_GOAL OF THE EXERCISE_
If a line in the data below holds the word "This", copy it.

'''

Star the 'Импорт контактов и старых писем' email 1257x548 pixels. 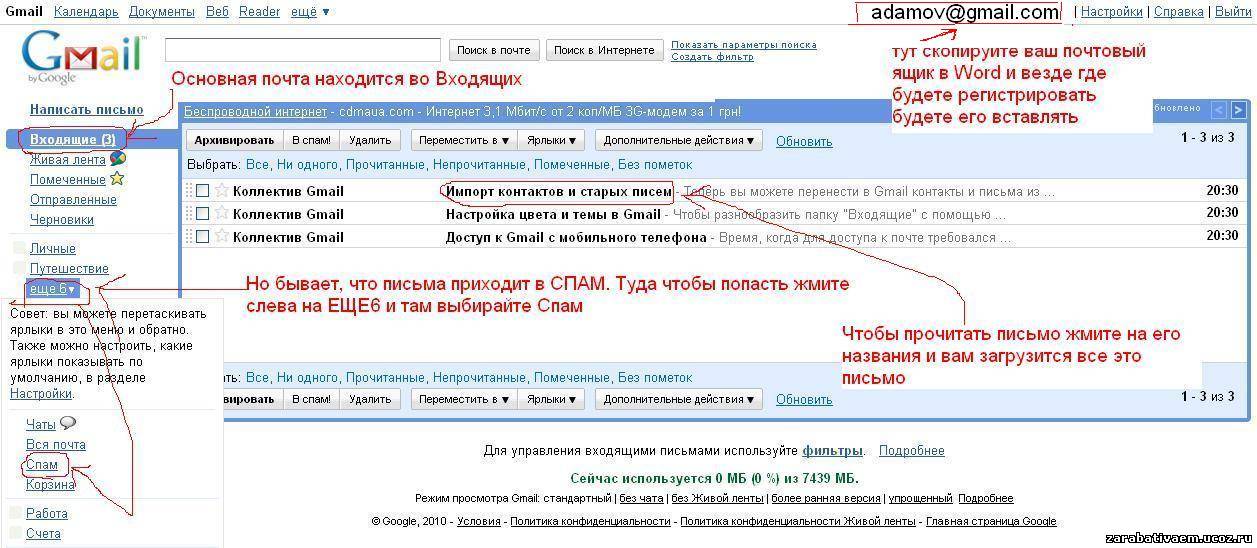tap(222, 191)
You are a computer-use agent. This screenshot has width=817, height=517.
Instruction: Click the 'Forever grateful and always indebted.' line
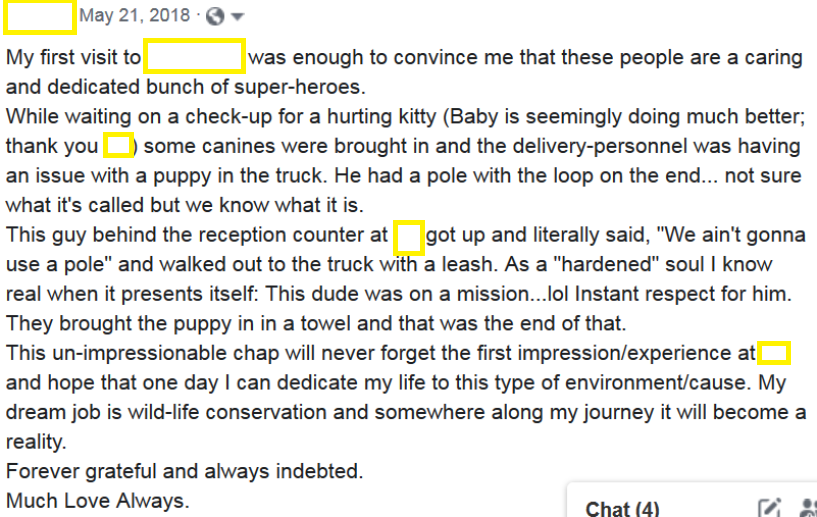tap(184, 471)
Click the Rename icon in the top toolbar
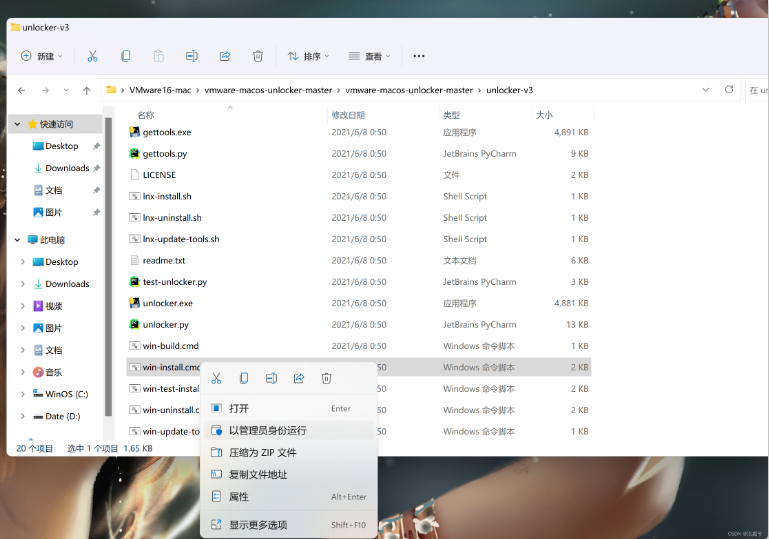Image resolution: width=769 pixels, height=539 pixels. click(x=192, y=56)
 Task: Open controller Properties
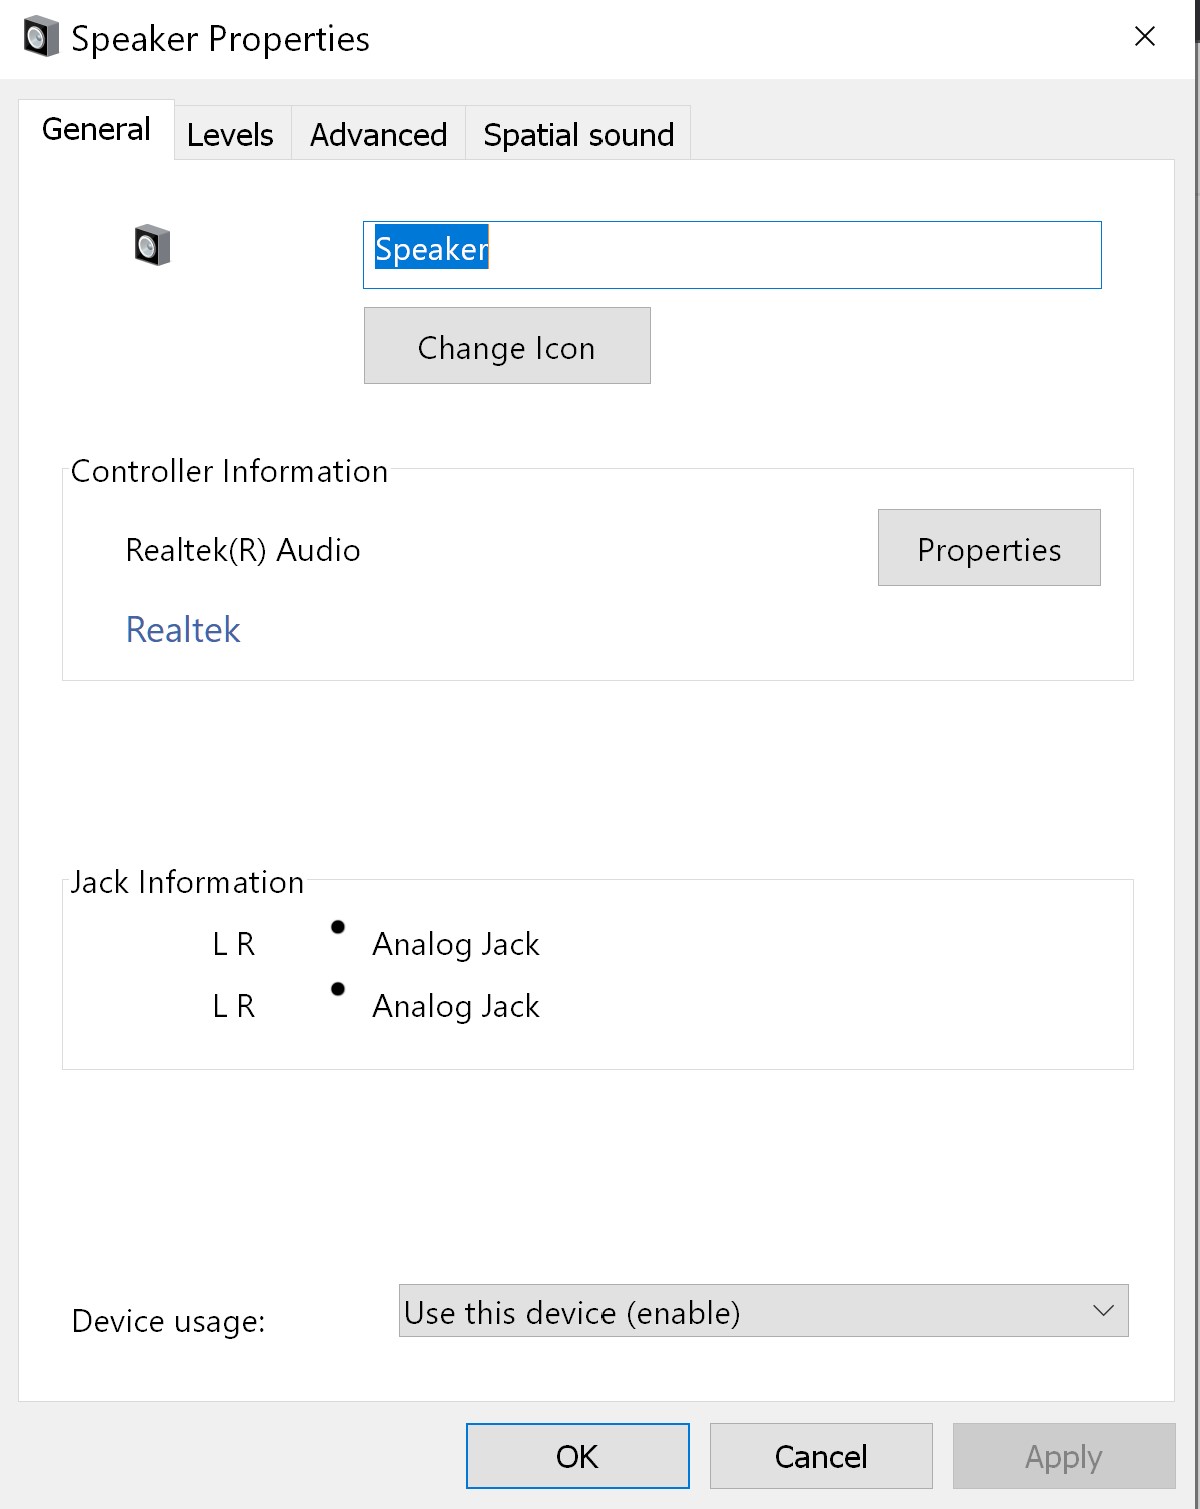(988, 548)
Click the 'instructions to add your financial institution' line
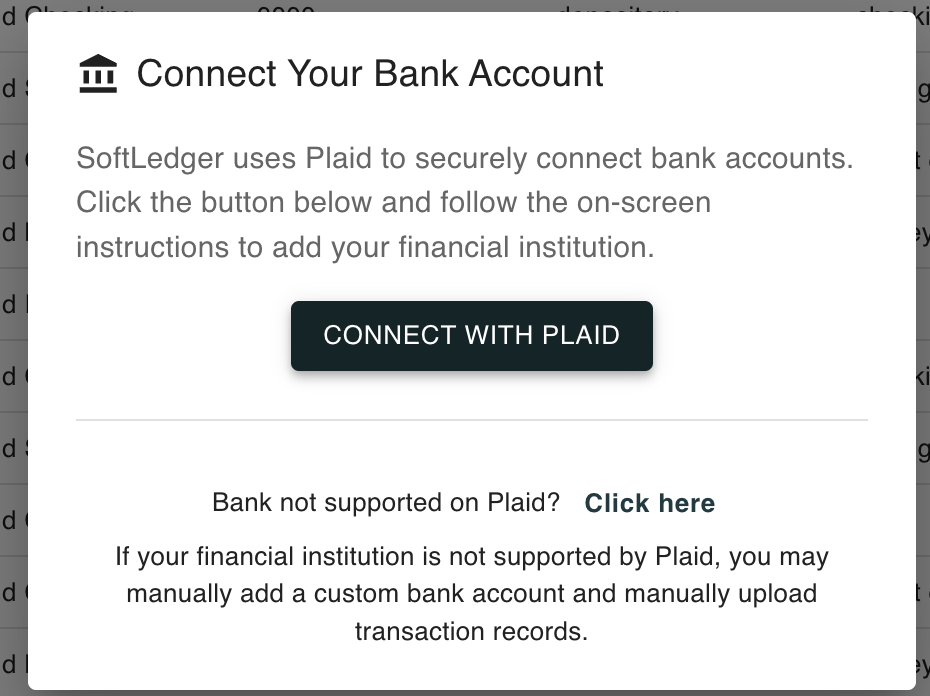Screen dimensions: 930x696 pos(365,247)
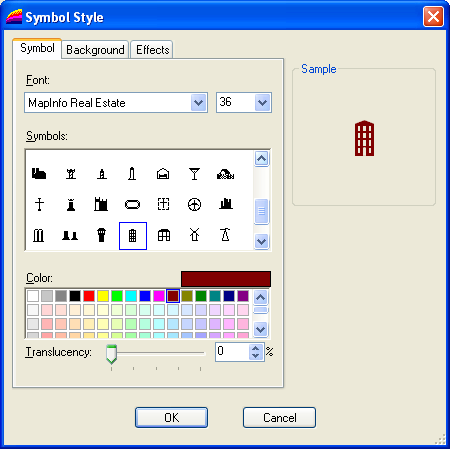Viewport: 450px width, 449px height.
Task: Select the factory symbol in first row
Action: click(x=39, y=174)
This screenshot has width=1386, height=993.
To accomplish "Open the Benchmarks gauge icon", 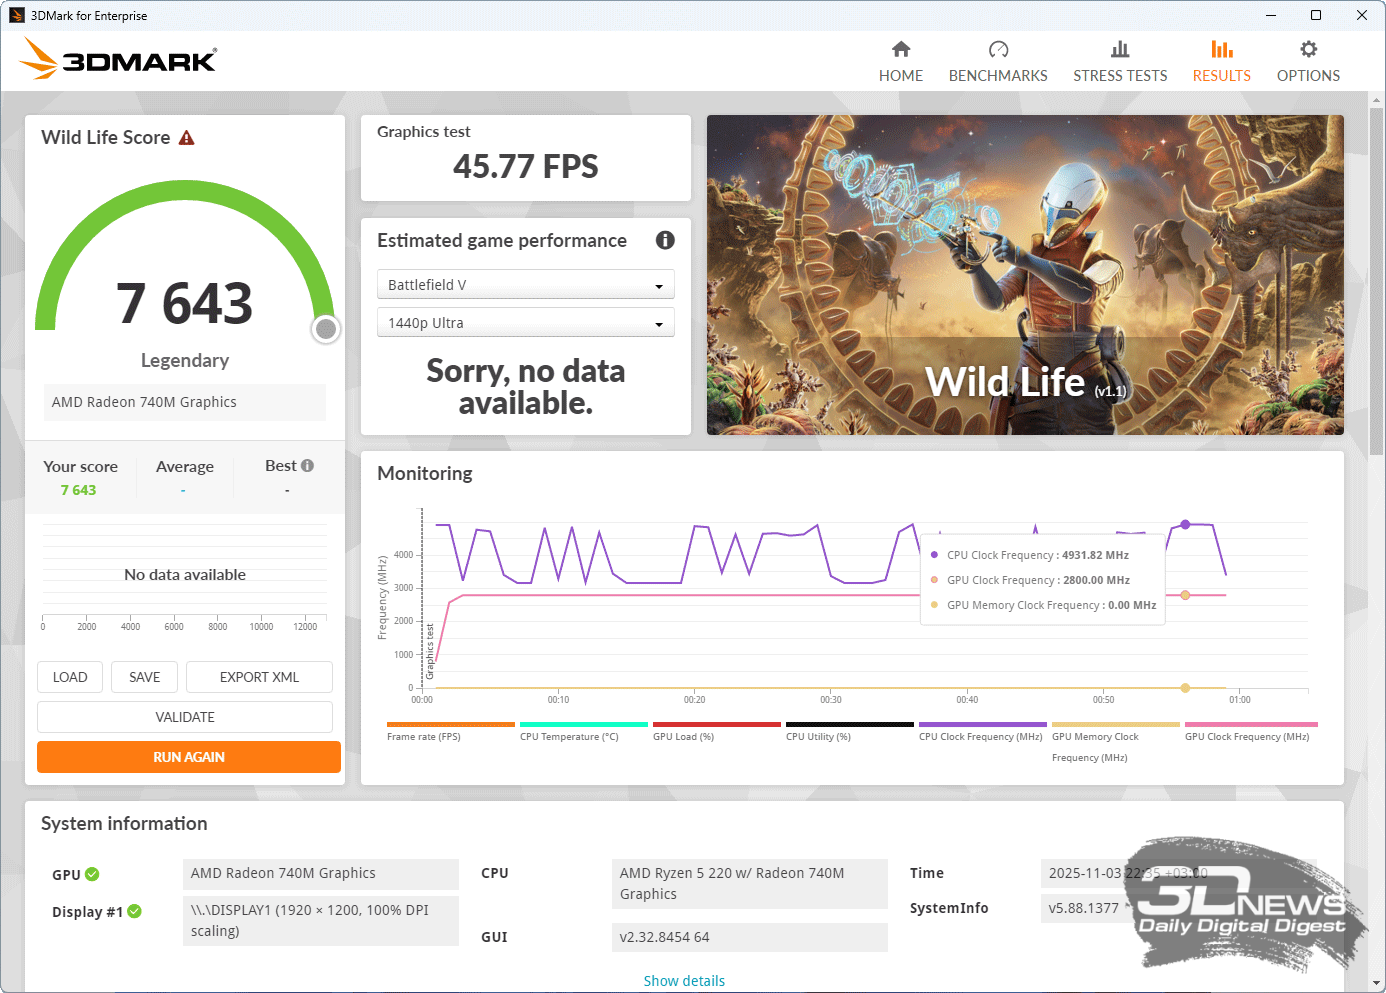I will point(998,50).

'''

_TASK RESULT_
You are a computer-use agent. This screenshot has width=817, height=517.
This screenshot has width=1386, height=993.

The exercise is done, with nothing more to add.